Director Tarik Saleh, whose first English-language feature is The Contractor, is interested in how bureaucracies treat people as disposable, caring for profits over lives. He and screenwriter J.P. Davis are careful to explore such themes without letting them overpower the film’s action-packed plot, and they’re handled with finesse. However, things start to drag a bit when we’re also dealing with the baggage that comes with being a military veteran, and scenes of Harper performing surveillance on his target are dragged out for a while. The movie finishes 103 minutes in length, and it doesn’t quite have enough time to give the audience a satisfying experience.
James Harper (Chris Pine) is a Special Forces veteran with a knee injury who has just been involuntarily discharged after failing a steroid test. With his family, including his wife Brianne (Gillian Jacobs) and son Jack (Sander Thomas), suffering from a lack of income and stress, he decides to go into private contracting in order to support them.
The Contractor is a tense and thrilling action thriller that makes for an excellent watch in theaters or on demand. It also features a terrific cast led by Chris Pine and Kiefer Sutherland.
At the heart of the film is an understated theme about veterans and the difficulty they face in trying to reintegrate into society after a war. It’s an idea that could have been used to make a compelling argument for the movie, but instead, it gets drowned out by the briskly-paced action sequences that are largely percussively scored and uninvolving.
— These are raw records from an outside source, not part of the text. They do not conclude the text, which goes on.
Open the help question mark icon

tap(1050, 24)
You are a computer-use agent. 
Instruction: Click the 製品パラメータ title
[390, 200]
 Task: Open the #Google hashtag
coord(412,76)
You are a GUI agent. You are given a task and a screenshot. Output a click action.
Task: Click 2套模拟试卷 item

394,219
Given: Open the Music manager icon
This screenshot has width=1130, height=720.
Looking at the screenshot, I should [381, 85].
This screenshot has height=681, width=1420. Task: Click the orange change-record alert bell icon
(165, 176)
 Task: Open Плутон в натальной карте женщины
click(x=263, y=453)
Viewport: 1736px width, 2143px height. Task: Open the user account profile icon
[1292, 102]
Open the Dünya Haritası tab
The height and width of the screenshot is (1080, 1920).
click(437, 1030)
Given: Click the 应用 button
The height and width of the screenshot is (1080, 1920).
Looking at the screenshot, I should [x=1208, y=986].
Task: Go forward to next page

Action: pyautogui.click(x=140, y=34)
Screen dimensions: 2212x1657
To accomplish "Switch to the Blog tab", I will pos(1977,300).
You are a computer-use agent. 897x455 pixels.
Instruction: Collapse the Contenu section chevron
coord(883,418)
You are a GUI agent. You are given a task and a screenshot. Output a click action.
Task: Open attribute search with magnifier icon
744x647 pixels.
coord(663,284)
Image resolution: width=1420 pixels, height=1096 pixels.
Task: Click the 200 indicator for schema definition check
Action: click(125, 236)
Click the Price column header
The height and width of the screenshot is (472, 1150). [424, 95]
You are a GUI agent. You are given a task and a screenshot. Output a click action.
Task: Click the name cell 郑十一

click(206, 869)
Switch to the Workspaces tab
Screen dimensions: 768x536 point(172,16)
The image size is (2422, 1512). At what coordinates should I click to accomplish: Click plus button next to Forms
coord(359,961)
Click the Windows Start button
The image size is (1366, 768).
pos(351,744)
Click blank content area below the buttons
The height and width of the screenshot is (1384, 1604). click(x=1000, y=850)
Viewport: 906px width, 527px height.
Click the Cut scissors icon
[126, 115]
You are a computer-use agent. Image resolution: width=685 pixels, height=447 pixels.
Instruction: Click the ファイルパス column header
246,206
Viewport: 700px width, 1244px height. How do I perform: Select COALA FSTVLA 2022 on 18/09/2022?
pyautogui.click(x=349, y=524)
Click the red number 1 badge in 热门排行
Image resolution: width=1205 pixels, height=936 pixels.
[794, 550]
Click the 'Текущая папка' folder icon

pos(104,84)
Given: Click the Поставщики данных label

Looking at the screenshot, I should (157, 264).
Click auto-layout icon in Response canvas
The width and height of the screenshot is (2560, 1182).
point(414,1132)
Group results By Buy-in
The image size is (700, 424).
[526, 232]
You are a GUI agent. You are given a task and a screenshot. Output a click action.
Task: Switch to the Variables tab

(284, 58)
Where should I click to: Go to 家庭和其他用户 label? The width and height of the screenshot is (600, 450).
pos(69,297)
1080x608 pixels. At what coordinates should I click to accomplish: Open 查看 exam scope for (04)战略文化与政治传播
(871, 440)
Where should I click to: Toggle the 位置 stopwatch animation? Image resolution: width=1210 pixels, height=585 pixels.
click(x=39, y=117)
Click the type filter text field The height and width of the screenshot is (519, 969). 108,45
After an involuntary discharge from the Army, Special Forces Sergeant James Harper (Chris Pine) decides to take care of his family by joining a private contracting organization. However, his first assignment goes awry and he finds himself entangled in a dangerous conspiracy that leaves him fighting for his life.
Director Tarik Saleh and writer J.P. Davis try to qualify for the Taylor Sheridan School of Neo Westerns, but “The Contractor” lacks the ambition to make it interesting or unexpected. It tries to explore the challenges veterans face after military service, but it quickly becomes a cliche-driven action flick.
Chris Pine is good in the role, displaying a range of expressions that allows him to show us James’s psychological struggles as well as his physical limitations. Ben Foster and Gillian Jacobs also do their share to carry the film. But it is a shame that Saleh and Davis don’t explore more of what makes the character tick, because they should have.